# follicle scans



## ytsrik1978 (Feb 16, 2014)

do you produce more follicles on your second scan ? i only produced 7 on my first scan on monday got 2nd scan on wednesday will i produce more they have upped my  menopur to 5 powders and i need 8 to egg share really worried xxx kirsty xxx


----------



## jayne682 (Feb 16, 2013)

Hi Kirsty

How did you get on with your egg share? Did you get your BFP? Did the recipient?


----------



## ytsrik1978 (Feb 16, 2014)

yes i am 7 weeks pregnant not sure about recipicent going to ask next week at my 8 week scan xxx kirsty


----------



## jayne682 (Feb 16, 2013)

Aww congratulations. Did the egg collection hurt. I am just about to be matched and start the process of injections. Worried as this is my first time and I am worried they will over stim me and give me OHSS. I showed 8 follicles on the normal scan I had so they said I would respond really well. 
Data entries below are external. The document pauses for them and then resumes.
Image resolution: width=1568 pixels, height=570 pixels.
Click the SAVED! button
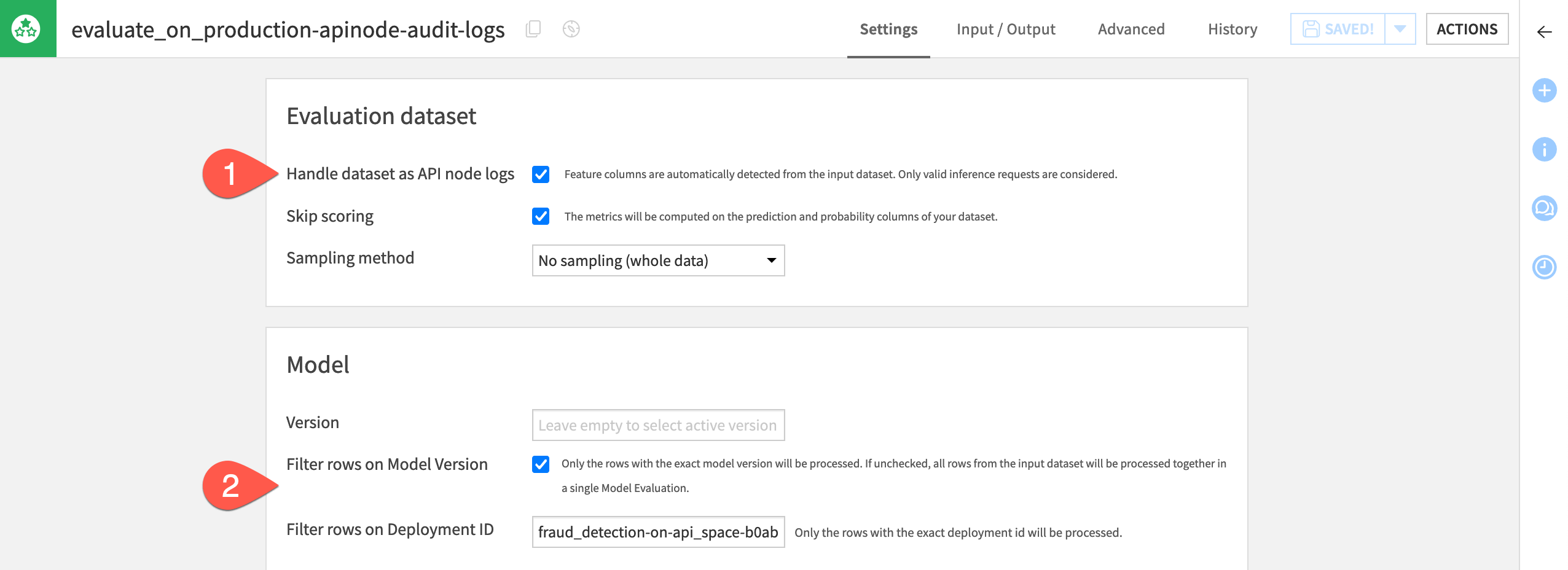tap(1337, 28)
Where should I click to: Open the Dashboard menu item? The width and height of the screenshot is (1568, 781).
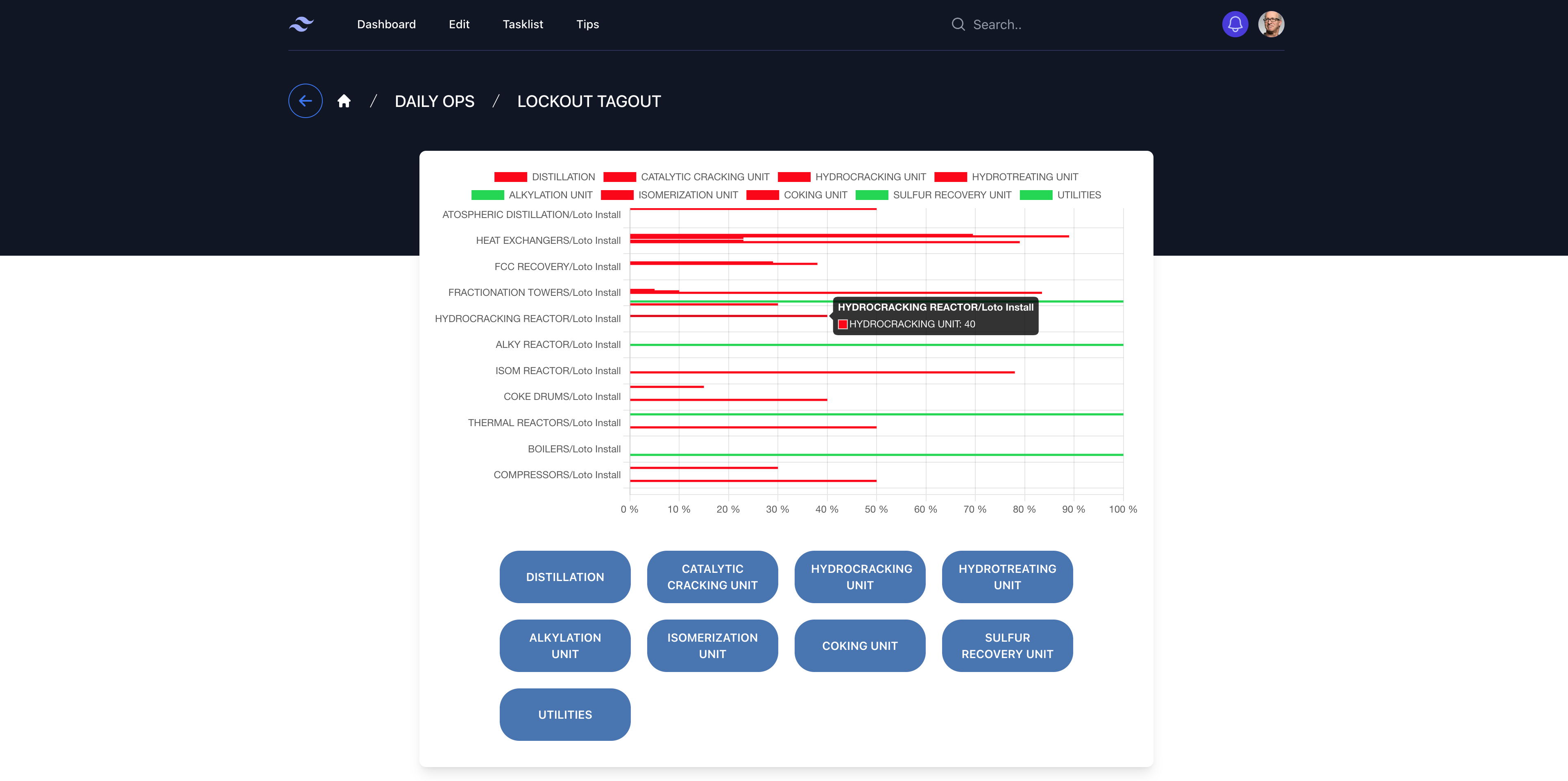pyautogui.click(x=386, y=24)
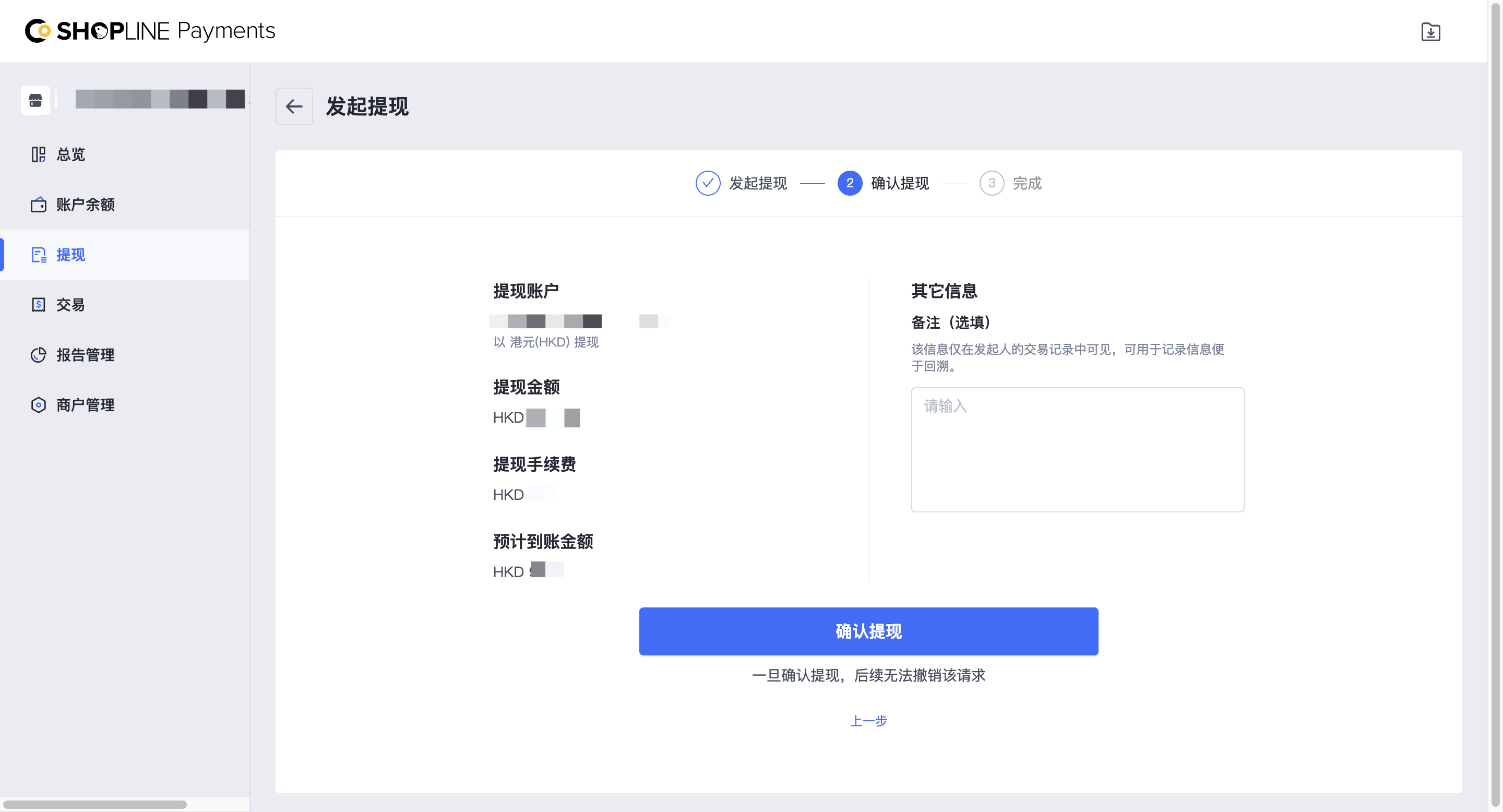Click the SHOPLINE Payments logo
The height and width of the screenshot is (812, 1503).
(x=150, y=31)

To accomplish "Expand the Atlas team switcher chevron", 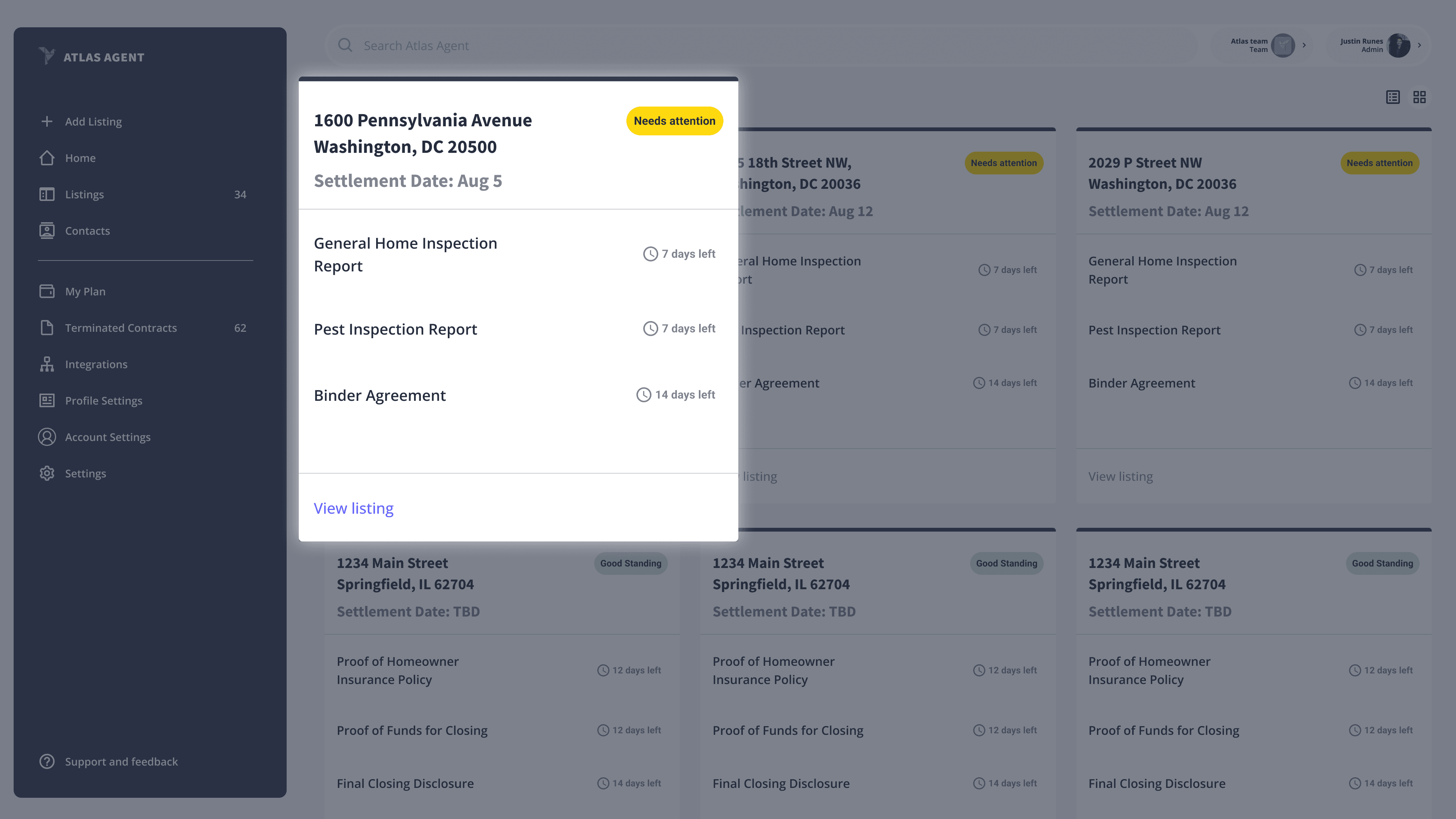I will (1304, 45).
How many eggs did you get? My husband and I are doing ICSI. 

xx


----------



## ytsrik1978 (Feb 16, 2014)

Thank you .  i slept through the egg collection and did not bleed at all after egg collection and just small stomach cramps after collection they got 13 eggs at collection and egg transfer was 2 embryos on day 3 and the clinic blasted the other 2 and i have 1 frostie the clinic did icsi for free for me if anything the injections was the worst part for me everything else when fast and as it should. Good luck and dont worry or stress its no where near as bad as you would imagine xxx


----------